** START Text extract **

At the time I was aware that I was dealing with the issues surrounding the limitations of edges, boundaries and frames in addition using the multi-leveled planes of the multitiered surfaces to re-enforce the physicality of the 3-dimensional paintings as structure, thereby declaring the pieces inclusive as both sculptural objects and paintings.

Even in these early works it is evident that though I was working within the box I was trying to emphasize the need not to be defined by the box. I believe that this interplay between opposites has been declarative throughout my work right up to the present.

As the restrictions of the geometric painting became too controlling for me the linear motifs washed away into color fields of rolled paint. But even though the colors would subtly flow into one another and roll over the edges and off the sides of the of the box the boundaries of these stretched rectangles still were too defining for me. The physical structure still interfered with the freedom of expression for which I seemed to be searching. It wasn’t long before I got rid of the stretchers all together in order to allow the paintings to float unrestrained upon the surface of the walls. Yet in opposition to this “freedom” I chose to use spikes protruding from the corners nailing the paintings in place on the walls.

In time I moved completely away from the restrictions of the walls and began to paint on both sides of the unstretched canvases allowing them to float within the 3-dimensional space of the room undefined by the 2-dimensional plane of the wall. Also at this time I began lifting the brush off the surface of the canvases in order to allow the paint to fly or float through the air in order to reach the surfaces of the paintings. This act itself exemplifies the most important aspects of the process, that is the process itself, the artistic act. The finished surface of a painting is the aesthetic effect of the brush stroked painted surface or the swatch of color placed upon the canvas in an attempt to describe an event or an emotion. This is very restrictive and extremely artificial to me.

** END Text extract **

Given problem 1 :: From the artist's statement, return everything from "Even in these" down to "to the present.", copied word for word.
Given problem 2 ::
Answer these questions using the artist's statement:
(a) Into what did the linear motifs wash away?
(b) What held the unstretched paintings in place on the walls?
(c) On how many sides of the unstretched canvases was paint applied once the work moved away from the walls?

** START Available data **

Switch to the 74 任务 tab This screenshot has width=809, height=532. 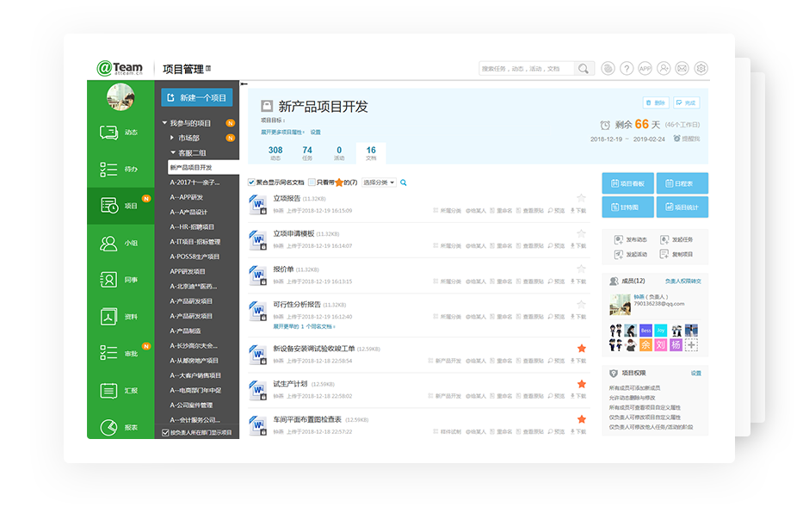point(307,153)
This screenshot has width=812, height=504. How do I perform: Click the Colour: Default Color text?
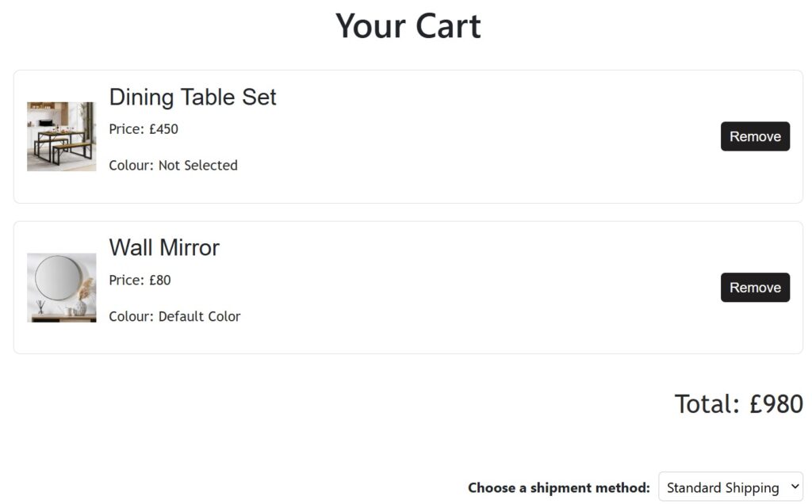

** END Available data **

Full response 1 ::
Even in these early works it is evident that though I was working within the box I was trying to emphasize the need not to be defined by the box. I believe that this interplay between opposites has been declarative throughout my work right up to the present.

Full response 2 ::
(a) Color fields of rolled paint.
(b) Spikes protruding from the corners.
(c) Both sides.